Dans une analyse stratifiée, des associations ont été observées uniquement parmi les participants dont le premier repas avait eu lieu après la médiane de la cohorte de 8h02. Cette découverte, ainsi que les résultats généraux, suggèrent que le moment et la régularité des repas peuvent être pertinents pour le risque cardiovasculaire à long terme, bien que des études d’intervention soient nécessaires pour déterminer si le changement du moment des repas réduit le risque.
L’une des limites potentielles de l’étude est l’indisponibilité de données sur les horaires de travail réels des participants.
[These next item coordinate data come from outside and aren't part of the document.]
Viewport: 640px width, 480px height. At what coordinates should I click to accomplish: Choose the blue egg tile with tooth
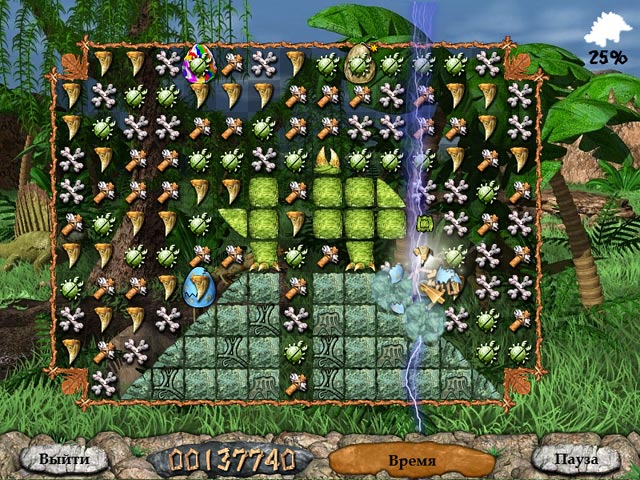click(x=200, y=287)
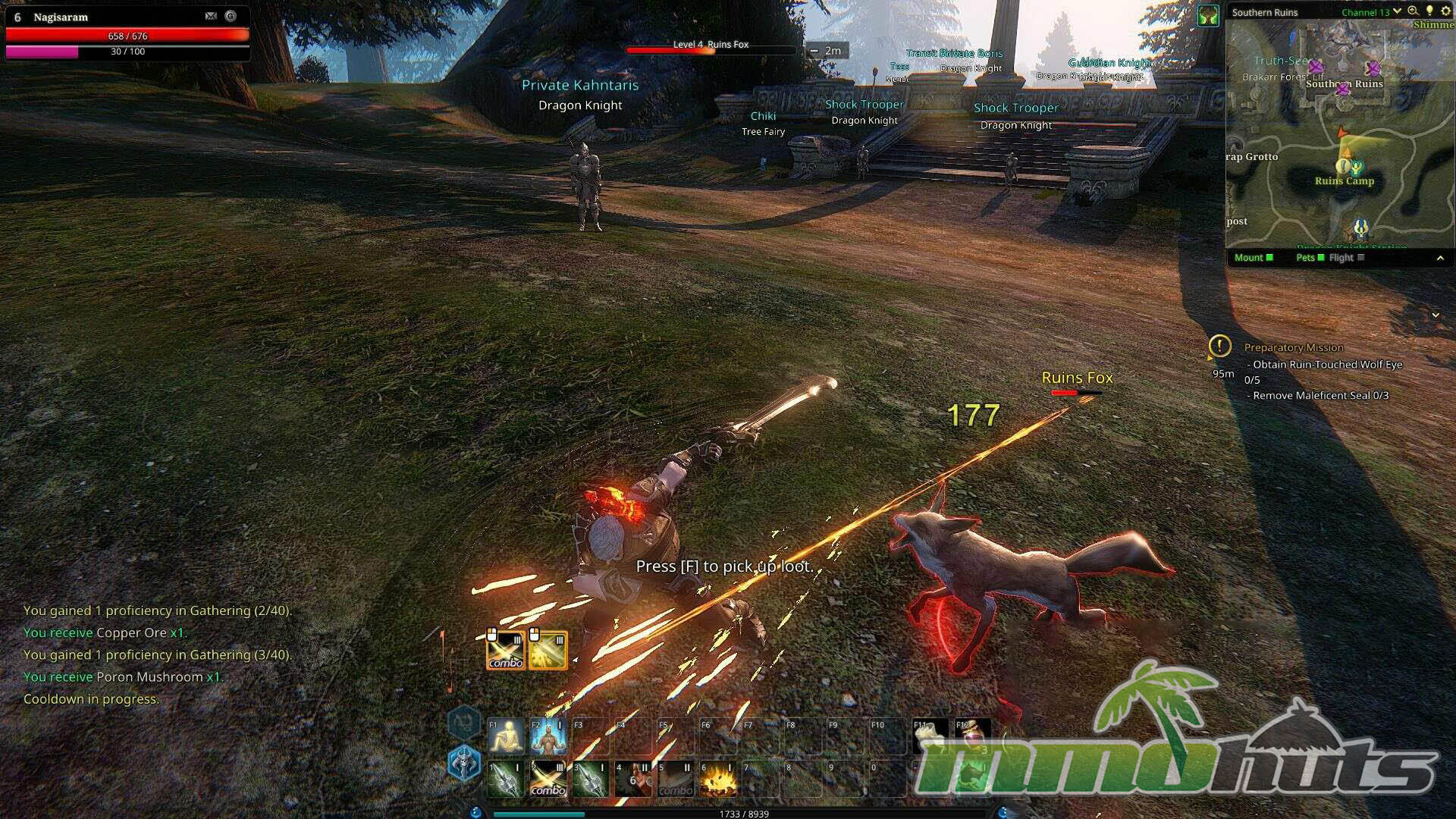Collapse quest tracker with down chevron
Screen dimensions: 1456x819
(x=1436, y=315)
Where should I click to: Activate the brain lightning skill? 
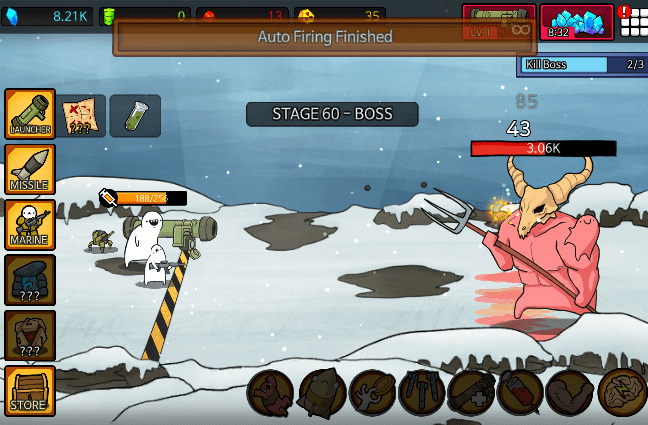tap(621, 393)
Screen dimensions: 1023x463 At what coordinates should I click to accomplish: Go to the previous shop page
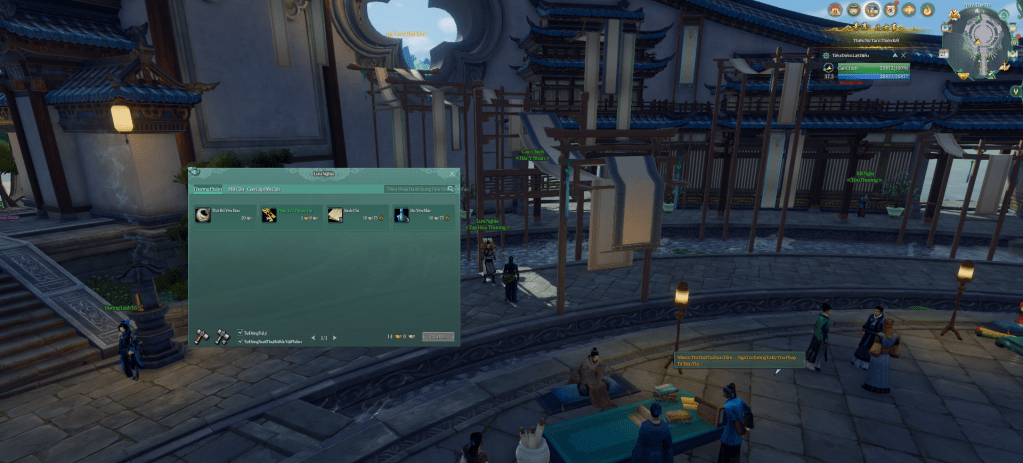312,338
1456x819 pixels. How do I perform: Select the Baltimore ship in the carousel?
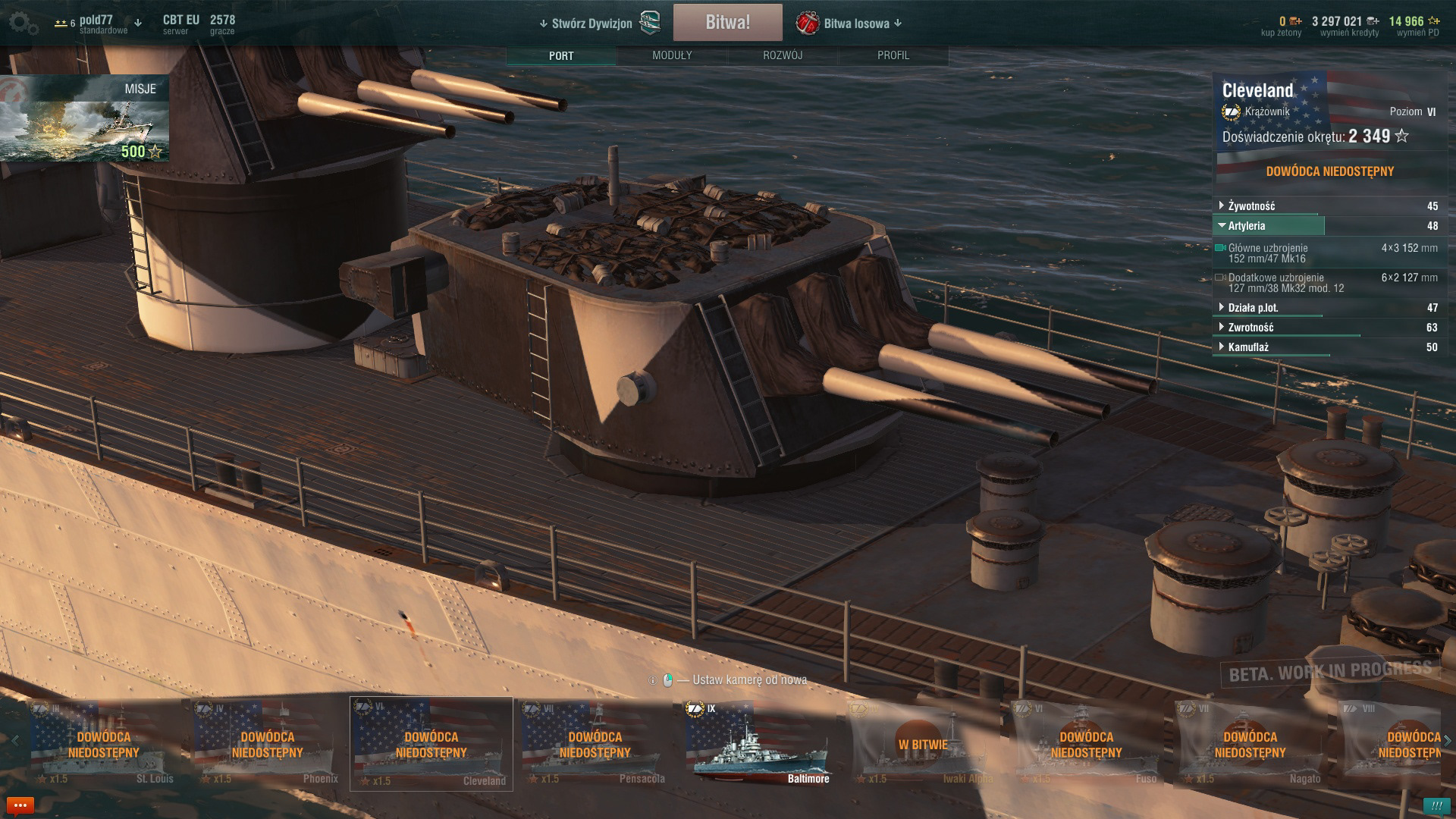pyautogui.click(x=758, y=743)
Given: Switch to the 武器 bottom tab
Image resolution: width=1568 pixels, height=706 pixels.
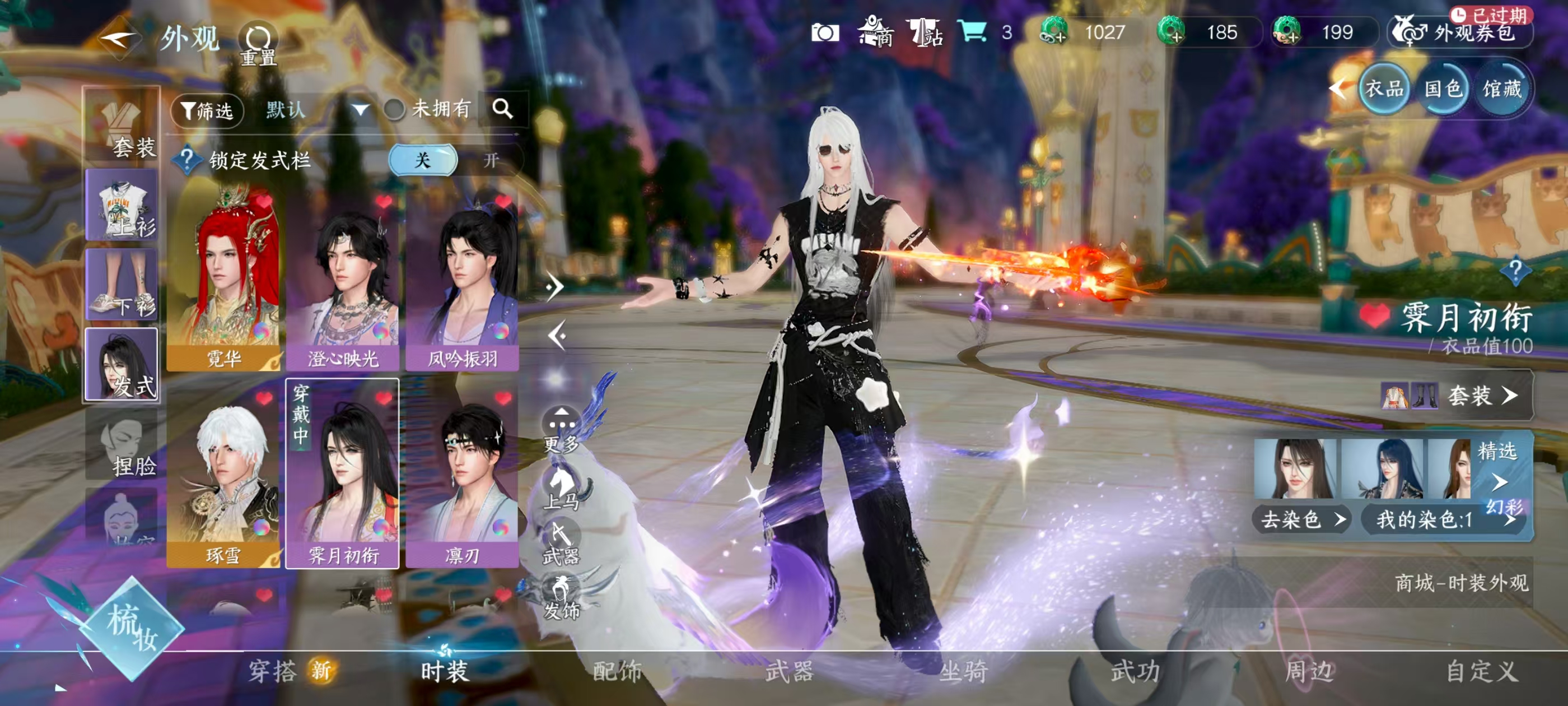Looking at the screenshot, I should click(x=789, y=672).
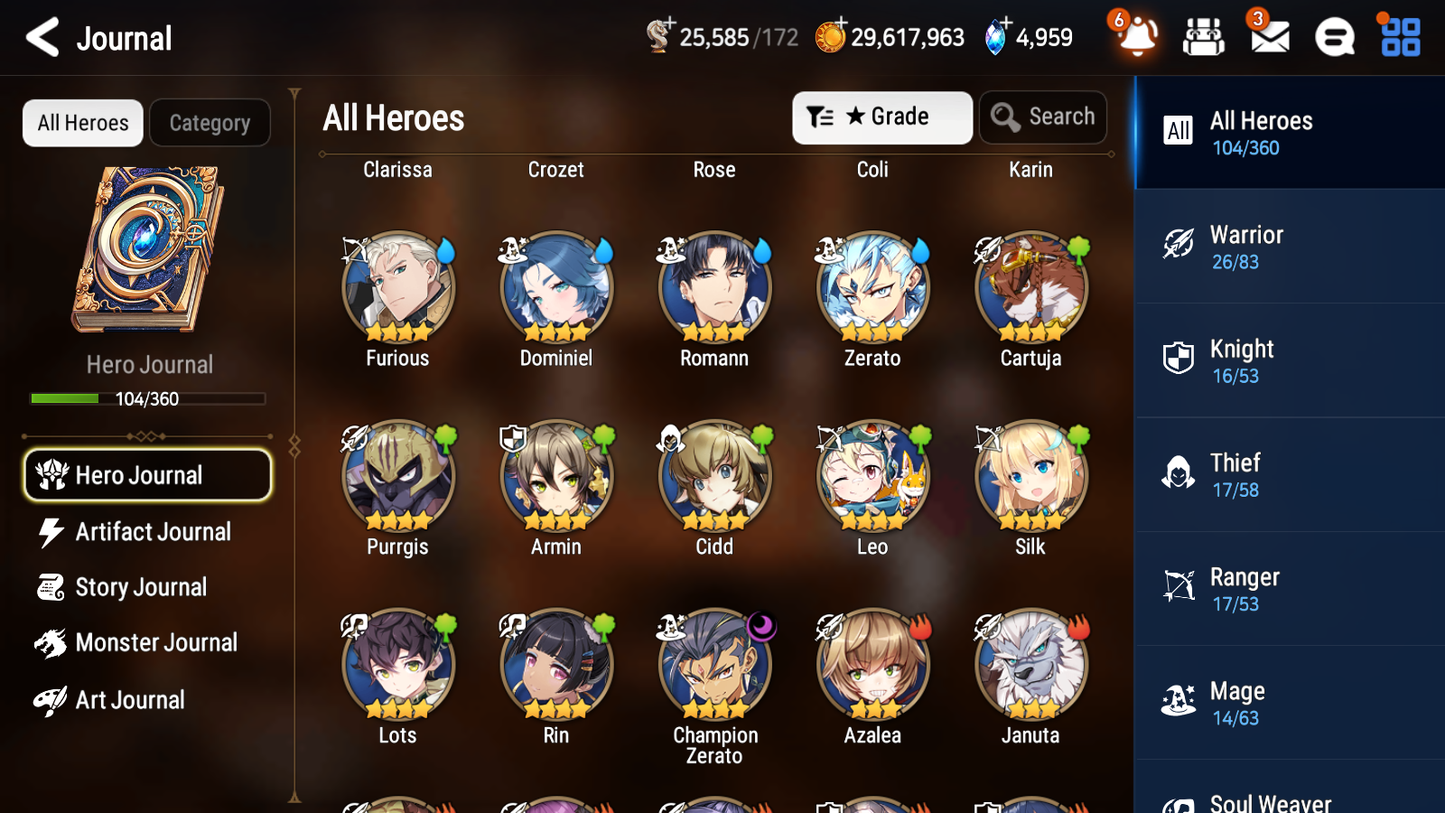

Les chercheurs ont donc supposé que du lundi au vendredi correspondaient aux jours de semaine et que le samedi et le dimanche correspondaient aux week-ends. Cependant, tous les participants n’ont peut-être pas ces horaires de travail, ce qui pourrait conduire à une sous-estimation de la prévalence et de l’intensité du décalage horaire alimentaire dans la population étudiée.
Les analyses de l’étude ont été ajustées en fonction de plusieurs facteurs de confusion liés au mode de vie et sociodémographiques. Cependant, une confusion résiduelle due à d’autres facteurs, tels que le stress au travail, la consommation de drogues à des fins récréatives, l’exposition à la lumière la nuit, le moment de l’activité physique et le moment de la prise des médicaments, ne peut être entièrement exclue. La cohorte était également composée à 79 % de femmes et n’était pas représentative de la population française, ce qui limitait la généralisabilité des résultats. Les données sur le sommeil n’étaient disponibles que pour un sous-échantillon et ont été collectées en 2014.